Policymakers are constantly struggling with the issue of how to increase access to publically funded medical care and improve health while, at the same time, controlling costs. Researchers have found that premium increases do have an effect on a family’s choice to exit public coverage, which adds to the problem of how to control costs without placing limits on accessibility.
Health economist James Marton, an associate professor at the Andrew Young School of Policy Studies, has conducted studies to estimate the sensitivity of near-poor and moderate-income families to premium increases in their children’s health insurance; specifically, their decision whether to keep their children under public health coverage or to drop it.
He and his colleagues published their findings in the article, “Estimating Premium Sensitivity for Children’s Public Health Insurance Coverage: Selection but No Death Spiral” (Health Services Research, 2014). Additional authors include assistant research professor Angela Snyder and senior research associate Mei Zhou from the Georgia Health Policy Center, Patricia Ketsche from the J. Mack Robinson College of Business, and Kathleen Adams from Emory University.

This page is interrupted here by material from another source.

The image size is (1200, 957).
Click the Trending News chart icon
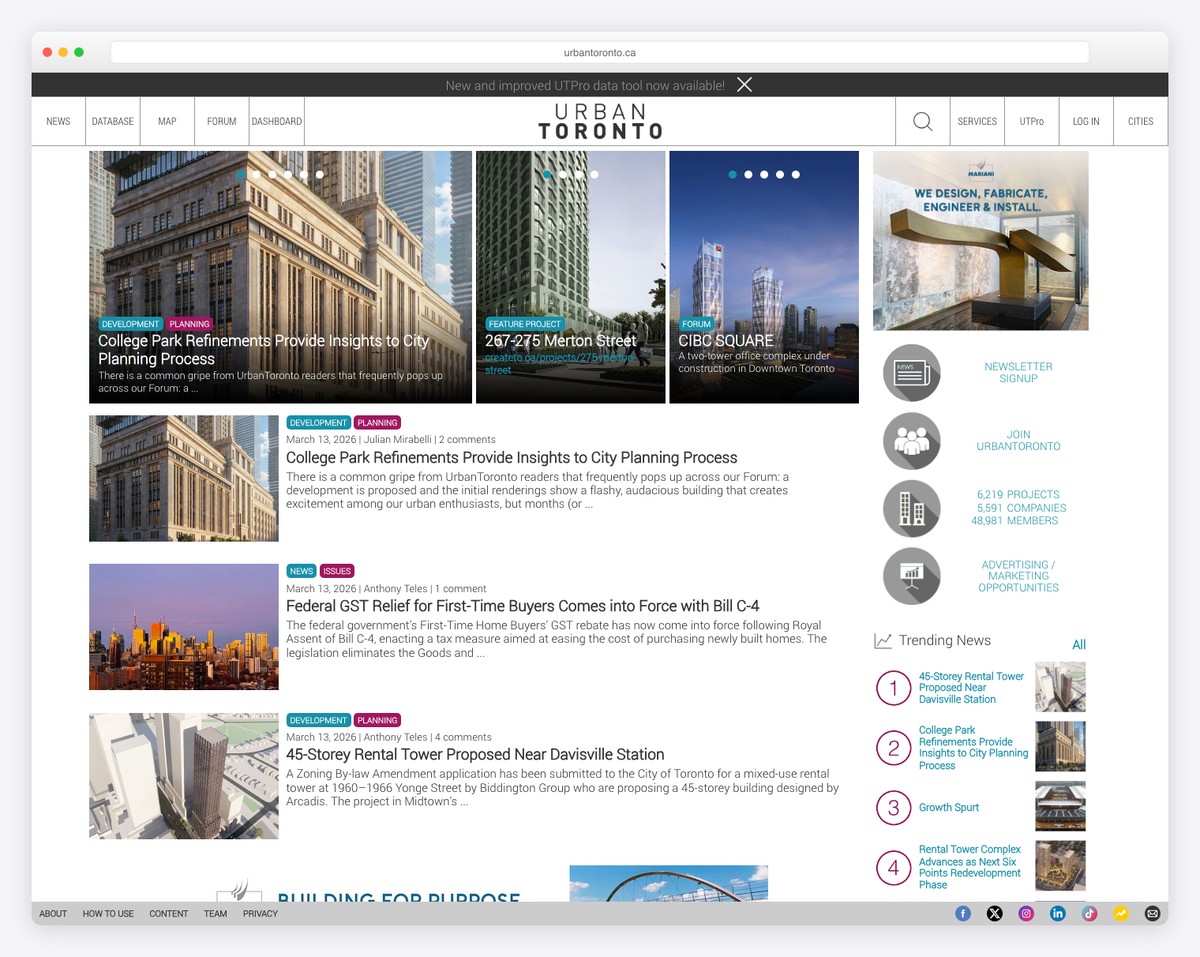pos(884,639)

The purpose of the paper is to do a better job than what typically has been done in past literature to estimate how families with children in public health insurance plans react to premium increases.
Marton believes everyone benefits when policymakers have an accurate assessment of how premium changes impact public health coverage enrollment. “It aids their ability to evaluate the trade-off between the additional revenue generated by a premium increase and the potential reduction in coverage such a change generates,” he says. “When discussing public health policies, it is important to remain unbiased and let the data speak for itself.”
For their research, the authors examined the enrollment, eligibility and claims data for Georgia’s PeachCare for Kids (CHIP) program over the course of several years.
They found that a dollar increase in the per-child premium was associated with a slight increase in a typical family’s decision to exit coverage. They also found that families with children with minor illnesses, like a common cold once or twice a year, were more likely to exit coverage than those with children who had histories of moderate to severe illnesses.
However, they also found the decision whether to enroll when premiums increased similar across all three illness levels. “We found that a premium increase of $15 per member per month led to decreased enrollment by these families at nine percent (minor illnesses), 10 percent (moderate) and nine percent (severe).
These results have implications for children and adults who are covered in public or private insurance plans, Marton says. However, further research is needed to see if adults enrolled through the Affordable Care Act will respond to premium changes in the same manner as the families in this study.